A lack of oxygen in fat cells triggers inflammation and insulin resistance in obesity.
Researchers at the UC San Diego School of Medicine have, for the first time, described the sequence of early cellular responses to a high-fat diet, one that can result in obesity-induced insulin resistance and diabetes. The findings, published in today’s (June 5) issue of Cell, also suggest potential molecular targets for preventing or reversing the process.
“We’ve described the etiology of obesity-related diabetes. We’ve pinpointed the steps, the way the whole thing happens,” said Jerrold M. Olefsky, M.D., associate dean for scientific affairs and Distinguished Professor of Medicine at UC San Diego. “The research is in mice, but the evidence suggests that the processes are comparable in humans, and these findings are important to not just understanding how diabetes begins, but how better to treat and prevent it.”
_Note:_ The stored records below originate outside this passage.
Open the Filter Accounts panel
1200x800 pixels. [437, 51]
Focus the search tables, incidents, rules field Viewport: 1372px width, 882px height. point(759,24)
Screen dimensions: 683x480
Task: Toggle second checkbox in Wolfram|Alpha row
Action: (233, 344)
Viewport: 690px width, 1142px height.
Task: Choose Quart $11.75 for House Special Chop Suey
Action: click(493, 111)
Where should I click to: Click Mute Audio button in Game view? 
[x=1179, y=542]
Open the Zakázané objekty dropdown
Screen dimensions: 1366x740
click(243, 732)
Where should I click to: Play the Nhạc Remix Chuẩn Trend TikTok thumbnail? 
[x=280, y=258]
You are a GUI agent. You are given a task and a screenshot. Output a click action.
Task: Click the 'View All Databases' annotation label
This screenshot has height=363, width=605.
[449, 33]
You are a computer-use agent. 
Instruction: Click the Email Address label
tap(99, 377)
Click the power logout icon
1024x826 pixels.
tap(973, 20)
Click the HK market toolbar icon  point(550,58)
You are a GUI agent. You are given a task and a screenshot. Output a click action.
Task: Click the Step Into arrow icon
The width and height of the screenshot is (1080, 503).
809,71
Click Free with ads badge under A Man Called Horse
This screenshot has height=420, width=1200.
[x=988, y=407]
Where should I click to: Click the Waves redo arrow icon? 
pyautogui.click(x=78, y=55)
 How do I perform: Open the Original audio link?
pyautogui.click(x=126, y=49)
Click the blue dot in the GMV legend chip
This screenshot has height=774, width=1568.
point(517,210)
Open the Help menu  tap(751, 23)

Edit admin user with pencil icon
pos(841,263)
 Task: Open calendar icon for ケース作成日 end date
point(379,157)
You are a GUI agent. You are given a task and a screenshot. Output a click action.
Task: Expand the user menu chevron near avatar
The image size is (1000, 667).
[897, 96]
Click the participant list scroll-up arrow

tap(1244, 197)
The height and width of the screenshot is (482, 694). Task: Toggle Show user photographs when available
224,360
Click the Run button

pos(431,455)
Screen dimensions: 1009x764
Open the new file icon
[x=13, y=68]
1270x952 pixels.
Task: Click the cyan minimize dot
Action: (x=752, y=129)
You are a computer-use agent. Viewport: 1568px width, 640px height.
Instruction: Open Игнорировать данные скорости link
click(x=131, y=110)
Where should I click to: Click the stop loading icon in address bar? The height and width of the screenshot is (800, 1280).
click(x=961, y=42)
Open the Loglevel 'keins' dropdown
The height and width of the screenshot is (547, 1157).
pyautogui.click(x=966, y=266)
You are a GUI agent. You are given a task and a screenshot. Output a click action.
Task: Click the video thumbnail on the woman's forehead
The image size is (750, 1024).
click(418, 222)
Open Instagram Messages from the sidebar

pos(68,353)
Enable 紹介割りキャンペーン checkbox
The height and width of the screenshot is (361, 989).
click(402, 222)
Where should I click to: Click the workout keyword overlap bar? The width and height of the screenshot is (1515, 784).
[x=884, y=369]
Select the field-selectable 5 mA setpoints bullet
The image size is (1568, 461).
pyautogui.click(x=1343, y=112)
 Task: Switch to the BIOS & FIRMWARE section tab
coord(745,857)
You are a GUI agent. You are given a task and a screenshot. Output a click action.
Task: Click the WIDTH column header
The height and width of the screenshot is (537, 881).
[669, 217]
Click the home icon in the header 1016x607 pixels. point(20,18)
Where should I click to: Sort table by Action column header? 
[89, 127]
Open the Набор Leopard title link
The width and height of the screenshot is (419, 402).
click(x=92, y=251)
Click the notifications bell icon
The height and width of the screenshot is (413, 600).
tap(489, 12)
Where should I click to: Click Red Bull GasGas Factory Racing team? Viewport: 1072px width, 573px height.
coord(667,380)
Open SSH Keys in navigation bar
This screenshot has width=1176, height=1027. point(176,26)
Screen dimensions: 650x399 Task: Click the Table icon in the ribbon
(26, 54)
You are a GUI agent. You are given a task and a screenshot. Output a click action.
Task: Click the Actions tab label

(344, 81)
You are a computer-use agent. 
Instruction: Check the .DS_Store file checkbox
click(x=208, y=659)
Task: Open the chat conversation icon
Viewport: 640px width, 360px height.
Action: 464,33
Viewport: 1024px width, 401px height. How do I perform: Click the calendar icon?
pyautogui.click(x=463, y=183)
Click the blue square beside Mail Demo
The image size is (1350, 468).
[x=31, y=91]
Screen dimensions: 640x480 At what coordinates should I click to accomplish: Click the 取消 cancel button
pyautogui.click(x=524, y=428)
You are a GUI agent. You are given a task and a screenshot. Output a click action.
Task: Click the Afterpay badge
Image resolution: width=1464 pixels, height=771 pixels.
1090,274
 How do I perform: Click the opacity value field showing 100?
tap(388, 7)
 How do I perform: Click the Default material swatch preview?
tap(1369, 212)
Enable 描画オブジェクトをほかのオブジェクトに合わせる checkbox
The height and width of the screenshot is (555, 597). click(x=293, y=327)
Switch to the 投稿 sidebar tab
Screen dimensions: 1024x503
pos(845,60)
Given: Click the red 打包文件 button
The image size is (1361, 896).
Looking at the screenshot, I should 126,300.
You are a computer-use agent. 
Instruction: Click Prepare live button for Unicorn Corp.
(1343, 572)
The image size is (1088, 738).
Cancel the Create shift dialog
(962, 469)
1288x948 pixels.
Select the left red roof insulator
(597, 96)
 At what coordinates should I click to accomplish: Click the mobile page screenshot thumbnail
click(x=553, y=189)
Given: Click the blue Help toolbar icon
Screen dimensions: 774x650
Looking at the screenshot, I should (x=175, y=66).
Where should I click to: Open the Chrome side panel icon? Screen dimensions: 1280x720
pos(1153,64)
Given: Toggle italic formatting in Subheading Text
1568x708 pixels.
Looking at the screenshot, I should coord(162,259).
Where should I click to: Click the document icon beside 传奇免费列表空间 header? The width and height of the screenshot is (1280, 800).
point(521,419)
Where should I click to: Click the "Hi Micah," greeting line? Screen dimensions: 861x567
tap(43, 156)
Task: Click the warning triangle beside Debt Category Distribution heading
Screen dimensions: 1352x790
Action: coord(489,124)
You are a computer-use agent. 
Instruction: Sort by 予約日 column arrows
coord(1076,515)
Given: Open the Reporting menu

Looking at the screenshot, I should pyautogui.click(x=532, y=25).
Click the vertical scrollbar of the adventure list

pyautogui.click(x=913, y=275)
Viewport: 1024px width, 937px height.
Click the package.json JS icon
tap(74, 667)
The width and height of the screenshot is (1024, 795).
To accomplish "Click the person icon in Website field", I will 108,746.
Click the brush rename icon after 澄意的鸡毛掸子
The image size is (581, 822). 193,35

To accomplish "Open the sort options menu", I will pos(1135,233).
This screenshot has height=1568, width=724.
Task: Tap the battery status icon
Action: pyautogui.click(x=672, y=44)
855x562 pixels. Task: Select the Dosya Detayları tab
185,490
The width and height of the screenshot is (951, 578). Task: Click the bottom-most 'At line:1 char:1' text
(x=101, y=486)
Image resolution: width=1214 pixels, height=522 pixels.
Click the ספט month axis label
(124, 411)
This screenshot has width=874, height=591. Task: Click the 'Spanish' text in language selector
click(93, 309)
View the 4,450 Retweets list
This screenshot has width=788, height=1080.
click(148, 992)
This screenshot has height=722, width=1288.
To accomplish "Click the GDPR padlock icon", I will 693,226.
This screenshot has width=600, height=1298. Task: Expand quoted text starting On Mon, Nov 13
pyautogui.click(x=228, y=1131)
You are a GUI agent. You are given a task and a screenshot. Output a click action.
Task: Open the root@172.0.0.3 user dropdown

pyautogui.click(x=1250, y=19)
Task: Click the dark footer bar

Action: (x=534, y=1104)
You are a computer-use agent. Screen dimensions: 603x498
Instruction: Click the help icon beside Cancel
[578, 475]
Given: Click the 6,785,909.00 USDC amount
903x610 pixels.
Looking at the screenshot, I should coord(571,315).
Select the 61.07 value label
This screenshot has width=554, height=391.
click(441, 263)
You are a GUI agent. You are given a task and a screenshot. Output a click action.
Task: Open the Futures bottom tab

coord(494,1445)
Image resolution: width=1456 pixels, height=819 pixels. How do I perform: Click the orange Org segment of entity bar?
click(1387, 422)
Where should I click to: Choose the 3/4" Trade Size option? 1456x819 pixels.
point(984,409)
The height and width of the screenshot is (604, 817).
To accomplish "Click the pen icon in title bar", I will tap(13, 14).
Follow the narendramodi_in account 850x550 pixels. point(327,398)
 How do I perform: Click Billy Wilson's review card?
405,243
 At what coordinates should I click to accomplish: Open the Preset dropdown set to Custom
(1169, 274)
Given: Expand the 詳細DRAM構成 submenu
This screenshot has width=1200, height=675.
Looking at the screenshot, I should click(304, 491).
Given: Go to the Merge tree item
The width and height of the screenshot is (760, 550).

More than 25 million Americans have diabetes – 8.3 percent of the population – with another 79 million Americans estimated to be pre-diabetic, according to the American Diabetes Association. Diabetes is characterized by high blood sugar levels poorly regulated by either inadequate insulin production or because cells to not respond properly to the regulating hormone. Diabetes is the seventh-leading cause of death in the United States and a major risk factor for other life-threatening conditions, including heart disease and stroke.
Past research by Olefsky and others has shown that obesity is characterized by low-grade inflammation in adipose or fat tissues and that this inflammatory state can become chronic and result in systemic insulin resistance and diabetes. In today’s Cell paper, the scientists describe the earliest stages of the process, which begins even before obesity becomes manifest.